··· DATA TO USE ···

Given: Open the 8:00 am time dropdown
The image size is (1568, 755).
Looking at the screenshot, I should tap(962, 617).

···
··· DATA TO USE ···

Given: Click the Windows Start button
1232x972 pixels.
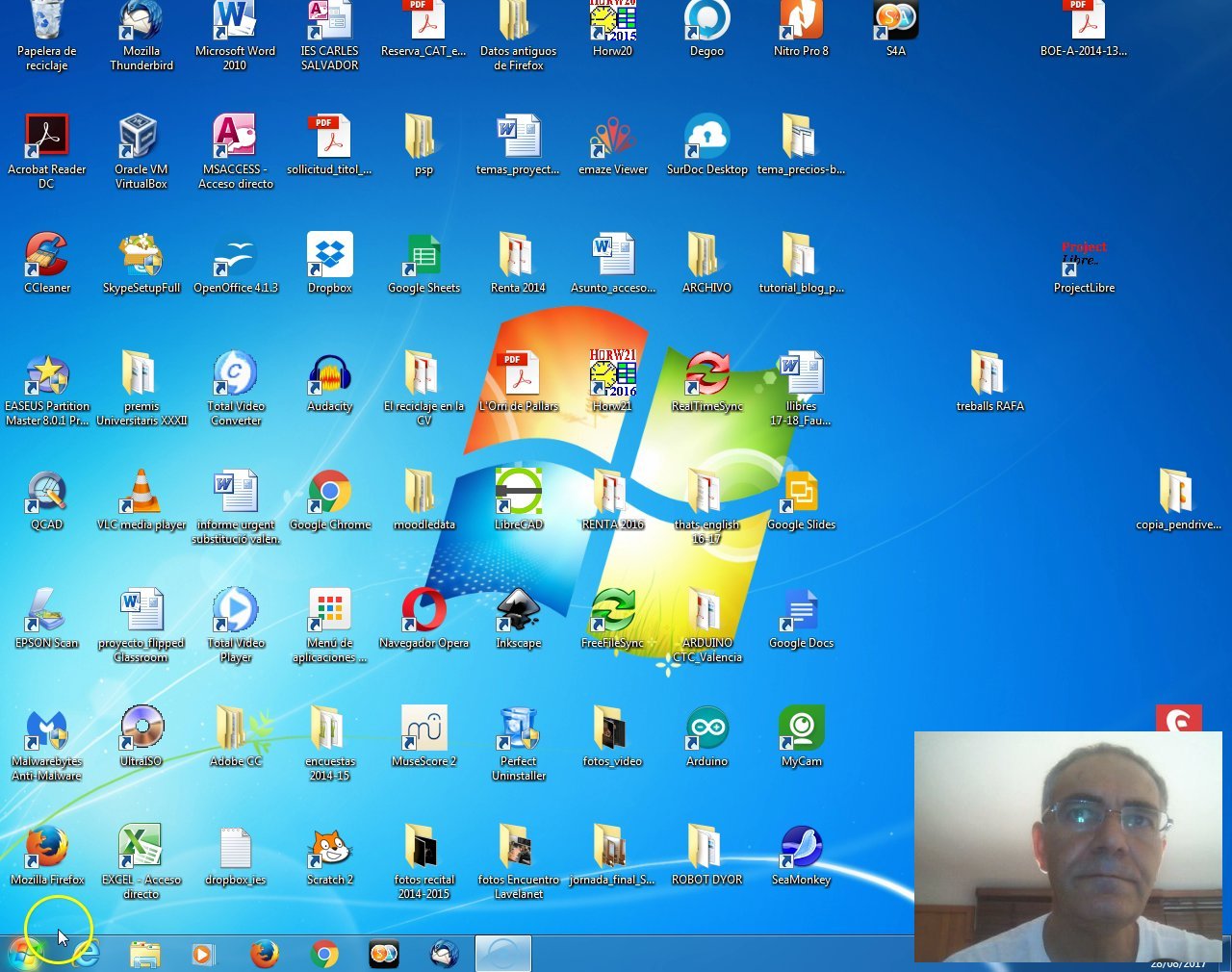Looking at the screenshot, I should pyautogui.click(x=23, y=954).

···

-- STATED GOAL --
Render the lines of the listing from the line that contains "Given: Open the 8:00 am time dropdown" through the line that contains "Looking at the screenshot, I should tap(962, 617)." as a numbered list, leaving out any blank lines.

-- EXERCISE SOLUTION --
1. Given: Open the 8:00 am time dropdown
2. The image size is (1568, 755).
3. Looking at the screenshot, I should tap(962, 617).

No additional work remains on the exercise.